Aim ▸ Can you give the rows below as a Markdown table with two columns, No. and Text, numbering each row in order and leaving out blank ones?

Data lines ▸
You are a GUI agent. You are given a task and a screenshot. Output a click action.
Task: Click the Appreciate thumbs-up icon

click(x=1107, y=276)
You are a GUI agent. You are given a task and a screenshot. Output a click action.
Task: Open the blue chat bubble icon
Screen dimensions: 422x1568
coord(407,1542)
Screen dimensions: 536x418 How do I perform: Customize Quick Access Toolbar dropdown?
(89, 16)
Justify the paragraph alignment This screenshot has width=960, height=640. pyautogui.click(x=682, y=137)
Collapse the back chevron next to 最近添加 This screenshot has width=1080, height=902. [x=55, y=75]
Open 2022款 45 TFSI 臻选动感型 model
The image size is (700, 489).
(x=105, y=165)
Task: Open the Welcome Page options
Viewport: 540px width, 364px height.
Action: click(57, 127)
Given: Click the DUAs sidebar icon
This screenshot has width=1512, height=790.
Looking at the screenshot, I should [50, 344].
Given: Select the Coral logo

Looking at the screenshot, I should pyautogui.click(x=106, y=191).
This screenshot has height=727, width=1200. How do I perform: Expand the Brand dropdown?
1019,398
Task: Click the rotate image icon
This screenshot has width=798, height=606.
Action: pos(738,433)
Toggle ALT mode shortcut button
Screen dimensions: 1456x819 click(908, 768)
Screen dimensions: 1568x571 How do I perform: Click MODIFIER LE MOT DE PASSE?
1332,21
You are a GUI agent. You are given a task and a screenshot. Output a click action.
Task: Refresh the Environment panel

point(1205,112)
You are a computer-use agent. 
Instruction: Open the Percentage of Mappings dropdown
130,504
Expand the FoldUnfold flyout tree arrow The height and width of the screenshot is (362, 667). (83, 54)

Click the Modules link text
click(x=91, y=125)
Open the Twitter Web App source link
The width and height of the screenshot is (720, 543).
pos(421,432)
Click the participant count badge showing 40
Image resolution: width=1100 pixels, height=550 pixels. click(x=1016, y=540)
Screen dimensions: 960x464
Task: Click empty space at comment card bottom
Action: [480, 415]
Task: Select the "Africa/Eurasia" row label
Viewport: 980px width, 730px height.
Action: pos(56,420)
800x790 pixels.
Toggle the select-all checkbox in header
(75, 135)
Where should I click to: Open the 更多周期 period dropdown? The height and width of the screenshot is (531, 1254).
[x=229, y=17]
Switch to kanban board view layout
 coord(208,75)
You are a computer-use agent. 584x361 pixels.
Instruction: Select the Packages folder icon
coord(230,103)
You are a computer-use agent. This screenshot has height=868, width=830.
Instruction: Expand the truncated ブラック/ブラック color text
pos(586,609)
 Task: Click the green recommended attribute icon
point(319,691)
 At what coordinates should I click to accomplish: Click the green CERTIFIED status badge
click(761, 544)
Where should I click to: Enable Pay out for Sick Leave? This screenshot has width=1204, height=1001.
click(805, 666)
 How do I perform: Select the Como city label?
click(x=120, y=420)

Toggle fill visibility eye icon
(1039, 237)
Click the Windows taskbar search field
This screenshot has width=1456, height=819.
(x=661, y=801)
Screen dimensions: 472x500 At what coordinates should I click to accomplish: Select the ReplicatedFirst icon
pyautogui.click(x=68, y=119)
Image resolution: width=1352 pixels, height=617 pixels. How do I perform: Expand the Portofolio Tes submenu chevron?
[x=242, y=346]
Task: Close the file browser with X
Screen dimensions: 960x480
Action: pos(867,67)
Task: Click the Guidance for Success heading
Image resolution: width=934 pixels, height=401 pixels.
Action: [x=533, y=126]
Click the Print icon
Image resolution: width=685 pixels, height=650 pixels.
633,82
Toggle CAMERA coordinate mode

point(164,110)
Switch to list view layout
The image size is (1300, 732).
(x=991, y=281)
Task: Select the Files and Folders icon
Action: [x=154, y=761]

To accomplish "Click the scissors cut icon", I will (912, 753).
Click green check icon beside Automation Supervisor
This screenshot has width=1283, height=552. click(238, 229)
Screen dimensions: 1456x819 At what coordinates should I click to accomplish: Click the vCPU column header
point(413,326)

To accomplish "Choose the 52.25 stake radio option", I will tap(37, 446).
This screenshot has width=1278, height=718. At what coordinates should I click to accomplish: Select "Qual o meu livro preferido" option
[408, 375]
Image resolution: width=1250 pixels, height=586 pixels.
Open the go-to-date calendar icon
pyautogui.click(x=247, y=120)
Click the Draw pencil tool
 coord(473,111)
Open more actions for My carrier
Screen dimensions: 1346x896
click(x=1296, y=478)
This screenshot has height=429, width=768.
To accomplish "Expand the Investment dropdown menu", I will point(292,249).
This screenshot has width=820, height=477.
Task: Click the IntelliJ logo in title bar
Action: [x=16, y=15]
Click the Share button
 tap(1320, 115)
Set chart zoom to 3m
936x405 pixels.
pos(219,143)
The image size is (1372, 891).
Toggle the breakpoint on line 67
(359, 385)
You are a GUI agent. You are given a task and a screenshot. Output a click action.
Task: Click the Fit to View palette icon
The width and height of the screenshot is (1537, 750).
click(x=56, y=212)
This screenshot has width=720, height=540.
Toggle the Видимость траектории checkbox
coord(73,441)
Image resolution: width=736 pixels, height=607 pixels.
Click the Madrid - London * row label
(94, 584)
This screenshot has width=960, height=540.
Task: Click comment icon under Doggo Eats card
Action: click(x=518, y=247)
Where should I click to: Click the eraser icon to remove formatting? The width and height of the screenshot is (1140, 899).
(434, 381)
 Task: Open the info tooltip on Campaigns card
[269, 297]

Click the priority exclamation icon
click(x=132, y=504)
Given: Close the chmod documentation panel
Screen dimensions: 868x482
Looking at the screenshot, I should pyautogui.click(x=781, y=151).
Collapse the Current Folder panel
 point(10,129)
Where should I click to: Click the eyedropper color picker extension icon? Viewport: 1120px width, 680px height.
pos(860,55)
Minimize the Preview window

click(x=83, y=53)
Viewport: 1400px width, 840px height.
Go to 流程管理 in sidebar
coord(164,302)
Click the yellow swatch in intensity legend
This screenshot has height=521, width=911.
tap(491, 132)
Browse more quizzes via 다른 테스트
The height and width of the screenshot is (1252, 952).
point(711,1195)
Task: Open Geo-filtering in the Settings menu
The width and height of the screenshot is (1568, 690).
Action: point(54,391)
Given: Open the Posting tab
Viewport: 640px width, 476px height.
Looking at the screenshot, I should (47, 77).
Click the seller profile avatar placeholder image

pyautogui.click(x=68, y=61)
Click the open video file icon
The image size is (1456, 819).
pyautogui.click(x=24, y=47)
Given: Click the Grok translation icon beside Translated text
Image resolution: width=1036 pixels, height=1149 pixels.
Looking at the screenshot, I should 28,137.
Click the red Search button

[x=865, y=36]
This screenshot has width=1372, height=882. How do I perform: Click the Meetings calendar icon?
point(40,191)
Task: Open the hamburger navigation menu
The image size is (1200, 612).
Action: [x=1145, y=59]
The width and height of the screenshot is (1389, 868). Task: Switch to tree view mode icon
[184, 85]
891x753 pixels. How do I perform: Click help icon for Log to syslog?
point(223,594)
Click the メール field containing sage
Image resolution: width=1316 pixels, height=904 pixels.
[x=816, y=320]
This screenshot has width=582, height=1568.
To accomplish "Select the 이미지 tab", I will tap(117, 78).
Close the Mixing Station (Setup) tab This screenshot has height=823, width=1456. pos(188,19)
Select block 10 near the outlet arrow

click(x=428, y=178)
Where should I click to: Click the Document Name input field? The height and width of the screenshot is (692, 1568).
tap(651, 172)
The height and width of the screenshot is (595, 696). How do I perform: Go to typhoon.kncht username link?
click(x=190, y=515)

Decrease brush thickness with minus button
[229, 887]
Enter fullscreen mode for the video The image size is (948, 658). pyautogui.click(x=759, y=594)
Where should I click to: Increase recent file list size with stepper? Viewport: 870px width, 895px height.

Final answer ▸
| No. | Text |
|---|---|
| 1 | You are a GUI agent. You are given a task and a screenshot. Output a click action. |
| 2 | Task: Click the Appreciate thumbs-up icon |
| 3 | click(x=1107, y=276) |
| 4 | You are a GUI agent. You are given a task and a screenshot. Output a click action. |
| 5 | Task: Open the blue chat bubble icon |
| 6 | Screen dimensions: 422x1568 |
| 7 | coord(407,1542) |
| 8 | Screen dimensions: 536x418 How do I perform: Customize Quick Access Toolbar dropdown? |
| 9 | (89, 16) |
| 10 | Justify the paragraph alignment This screenshot has width=960, height=640. pyautogui.click(x=682, y=137) |
| 11 | Collapse the back chevron next to 最近添加 This screenshot has width=1080, height=902. [x=55, y=75] |
| 12 | Open 2022款 45 TFSI 臻选动感型 model |
| 13 | The image size is (700, 489). |
| 14 | (x=105, y=165) |
| 15 | Task: Open the Welcome Page options |
| 16 | Viewport: 540px width, 364px height. |
| 17 | Action: click(57, 127) |
| 18 | Given: Click the DUAs sidebar icon |
| 19 | This screenshot has width=1512, height=790. |
| 20 | Looking at the screenshot, I should [50, 344]. |
| 21 | Given: Select the Coral logo |
| 22 | Looking at the screenshot, I should pyautogui.click(x=106, y=191). |
| 23 | This screenshot has height=727, width=1200. How do I perform: Expand the Brand dropdown? |
| 24 | 1019,398 |
| 25 | Task: Click the rotate image icon |
| 26 | This screenshot has width=798, height=606. |
| 27 | Action: pos(738,433) |
| 28 | Toggle ALT mode shortcut button |
| 29 | Screen dimensions: 1456x819 click(908, 768) |
| 30 | Screen dimensions: 1568x571 How do I perform: Click MODIFIER LE MOT DE PASSE? |
| 31 | 1332,21 |
| 32 | You are a GUI agent. You are given a task and a screenshot. Output a click action. |
| 33 | Task: Refresh the Environment panel |
| 34 | point(1205,112) |
| 35 | You are a computer-use agent.  |
| 36 | Instruction: Open the Percentage of Mappings dropdown |
| 37 | 130,504 |
| 38 | Expand the FoldUnfold flyout tree arrow The height and width of the screenshot is (362, 667). (83, 54) |
| 39 | Click the Modules link text |
| 40 | click(x=91, y=125) |
| 41 | Open the Twitter Web App source link |
| 42 | The width and height of the screenshot is (720, 543). |
| 43 | pos(421,432) |
| 44 | Click the participant count badge showing 40 |
| 45 | Image resolution: width=1100 pixels, height=550 pixels. click(x=1016, y=540) |
| 46 | Screen dimensions: 960x464 |
| 47 | Task: Click empty space at comment card bottom |
| 48 | Action: [480, 415] |
| 49 | Task: Select the "Africa/Eurasia" row label |
| 50 | Viewport: 980px width, 730px height. |
| 51 | Action: pos(56,420) |
| 52 | 800x790 pixels. |
| 53 | Toggle the select-all checkbox in header |
| 54 | (75, 135) |
| 55 | Where should I click to: Open the 更多周期 period dropdown? The height and width of the screenshot is (531, 1254). |
| 56 | [x=229, y=17] |
| 57 | Switch to kanban board view layout |
| 58 |  coord(208,75) |
| 59 | You are a computer-use agent. 584x361 pixels. |
| 60 | Instruction: Select the Packages folder icon |
| 61 | coord(230,103) |
| 62 | You are a computer-use agent. This screenshot has height=868, width=830. |
| 63 | Instruction: Expand the truncated ブラック/ブラック color text |
| 64 | pos(586,609) |
| 65 |  Task: Click the green recommended attribute icon |
| 66 | point(319,691) |
| 67 |  At what coordinates should I click to accomplish: Click the green CERTIFIED status badge |
| 68 | click(761, 544) |
| 69 | Where should I click to: Enable Pay out for Sick Leave? This screenshot has width=1204, height=1001. |
| 70 | click(805, 666) |
| 71 |  How do I perform: Select the Como city label? |
| 72 | click(x=120, y=420) |
| 73 | Toggle fill visibility eye icon |
| 74 | (1039, 237) |
| 75 | Click the Windows taskbar search field |
| 76 | This screenshot has width=1456, height=819. |
| 77 | (x=661, y=801) |
| 78 | Screen dimensions: 472x500 At what coordinates should I click to accomplish: Select the ReplicatedFirst icon |
| 79 | pyautogui.click(x=68, y=119) |
| 80 | Image resolution: width=1352 pixels, height=617 pixels. How do I perform: Expand the Portofolio Tes submenu chevron? |
| 81 | [x=242, y=346] |
| 82 | Task: Close the file browser with X |
| 83 | Screen dimensions: 960x480 |
| 84 | Action: pos(867,67) |
| 85 | Task: Click the Guidance for Success heading |
| 86 | Image resolution: width=934 pixels, height=401 pixels. |
| 87 | Action: [x=533, y=126] |
| 88 | Click the Print icon |
| 89 | Image resolution: width=685 pixels, height=650 pixels. |
| 90 | 633,82 |
| 91 | Toggle CAMERA coordinate mode |
| 92 | point(164,110) |
| 93 | Switch to list view layout |
| 94 | The image size is (1300, 732). |
| 95 | (x=991, y=281) |
| 96 | Task: Select the Files and Folders icon |
| 97 | Action: [x=154, y=761] |
| 98 | To accomplish "Click the scissors cut icon", I will (912, 753). |
| 99 | Click green check icon beside Automation Supervisor |
| 100 | This screenshot has width=1283, height=552. click(238, 229) |
| 101 | Screen dimensions: 1456x819 At what coordinates should I click to accomplish: Click the vCPU column header |
| 102 | point(413,326) |
| 103 | To accomplish "Choose the 52.25 stake radio option", I will tap(37, 446). |
| 104 | This screenshot has width=1278, height=718. At what coordinates should I click to accomplish: Select "Qual o meu livro preferido" option |
| 105 | [408, 375] |
| 106 | Image resolution: width=1250 pixels, height=586 pixels. |
| 107 | Open the go-to-date calendar icon |
| 108 | pyautogui.click(x=247, y=120) |
| 109 | Click the Draw pencil tool |
| 110 |  coord(473,111) |
| 111 | Open more actions for My carrier |
| 112 | Screen dimensions: 1346x896 |
| 113 | click(x=1296, y=478) |
| 114 | This screenshot has height=429, width=768. |
| 115 | To accomplish "Expand the Investment dropdown menu", I will point(292,249). |
| 116 | This screenshot has width=820, height=477. |
| 117 | Task: Click the IntelliJ logo in title bar |
| 118 | Action: [x=16, y=15] |
| 119 | Click the Share button |
| 120 |  tap(1320, 115) |
| 121 | Set chart zoom to 3m |
| 122 | 936x405 pixels. |
| 123 | pos(219,143) |
| 124 | The image size is (1372, 891). |
| 125 | Toggle the breakpoint on line 67 |
| 126 | (359, 385) |
| 127 | You are a GUI agent. You are given a task and a screenshot. Output a click action. |
| 128 | Task: Click the Fit to View palette icon |
| 129 | The width and height of the screenshot is (1537, 750). |
| 130 | click(x=56, y=212) |
| 131 | This screenshot has width=720, height=540. |
| 132 | Toggle the Видимость траектории checkbox |
| 133 | coord(73,441) |
| 134 | Image resolution: width=736 pixels, height=607 pixels. |
| 135 | Click the Madrid - London * row label |
| 136 | (94, 584) |
| 137 | This screenshot has width=960, height=540. |
| 138 | Task: Click comment icon under Doggo Eats card |
| 139 | Action: click(x=518, y=247) |
| 140 | Where should I click to: Click the eraser icon to remove formatting? The width and height of the screenshot is (1140, 899). |
| 141 | (434, 381) |
| 142 |  Task: Open the info tooltip on Campaigns card |
| 143 | [269, 297] |
| 144 | Click the priority exclamation icon |
| 145 | click(x=132, y=504) |
| 146 | Given: Close the chmod documentation panel |
| 147 | Screen dimensions: 868x482 |
| 148 | Looking at the screenshot, I should pyautogui.click(x=781, y=151). |
| 149 | Collapse the Current Folder panel |
| 150 |  point(10,129) |
| 151 | Where should I click to: Click the eyedropper color picker extension icon? Viewport: 1120px width, 680px height. |
| 152 | pos(860,55) |
| 153 | Minimize the Preview window |
| 154 | click(x=83, y=53) |
| 155 | Viewport: 1400px width, 840px height. |
| 156 | Go to 流程管理 in sidebar |
| 157 | coord(164,302) |
| 158 | Click the yellow swatch in intensity legend |
| 159 | This screenshot has height=521, width=911. |
| 160 | tap(491, 132) |
| 161 | Browse more quizzes via 다른 테스트 |
| 162 | The height and width of the screenshot is (1252, 952). |
| 163 | point(711,1195) |
| 164 | Task: Open Geo-filtering in the Settings menu |
| 165 | The width and height of the screenshot is (1568, 690). |
| 166 | Action: point(54,391) |
| 167 | Given: Open the Posting tab |
| 168 | Viewport: 640px width, 476px height. |
| 169 | Looking at the screenshot, I should (47, 77). |
| 170 | Click the seller profile avatar placeholder image |
| 171 | pyautogui.click(x=68, y=61) |
| 172 | Click the open video file icon |
| 173 | The image size is (1456, 819). |
| 174 | pyautogui.click(x=24, y=47) |
| 175 | Given: Click the Grok translation icon beside Translated text |
| 176 | Image resolution: width=1036 pixels, height=1149 pixels. |
| 177 | Looking at the screenshot, I should 28,137. |
| 178 | Click the red Search button |
| 179 | [x=865, y=36] |
| 180 | This screenshot has width=1372, height=882. How do I perform: Click the Meetings calendar icon? |
| 181 | point(40,191) |
| 182 | Task: Open the hamburger navigation menu |
| 183 | The image size is (1200, 612). |
| 184 | Action: [x=1145, y=59] |
| 185 | The width and height of the screenshot is (1389, 868). Task: Switch to tree view mode icon |
| 186 | [184, 85] |
| 187 | 891x753 pixels. How do I perform: Click help icon for Log to syslog? |
| 188 | point(223,594) |
| 189 | Click the メール field containing sage |
| 190 | Image resolution: width=1316 pixels, height=904 pixels. |
| 191 | [x=816, y=320] |
| 192 | This screenshot has width=582, height=1568. |
| 193 | To accomplish "Select the 이미지 tab", I will tap(117, 78). |
| 194 | Close the Mixing Station (Setup) tab This screenshot has height=823, width=1456. pos(188,19) |
| 195 | Select block 10 near the outlet arrow |
| 196 | click(x=428, y=178) |
| 197 | Where should I click to: Click the Document Name input field? The height and width of the screenshot is (692, 1568). |
| 198 | tap(651, 172) |
| 199 | The height and width of the screenshot is (595, 696). How do I perform: Go to typhoon.kncht username link? |
| 200 | click(x=190, y=515) |
| 201 | Decrease brush thickness with minus button |
| 202 | [229, 887] |
| 203 | Enter fullscreen mode for the video The image size is (948, 658). pyautogui.click(x=759, y=594) |
| 204 | Where should I click to: Increase recent file list size with stepper? Viewport: 870px width, 895px height. |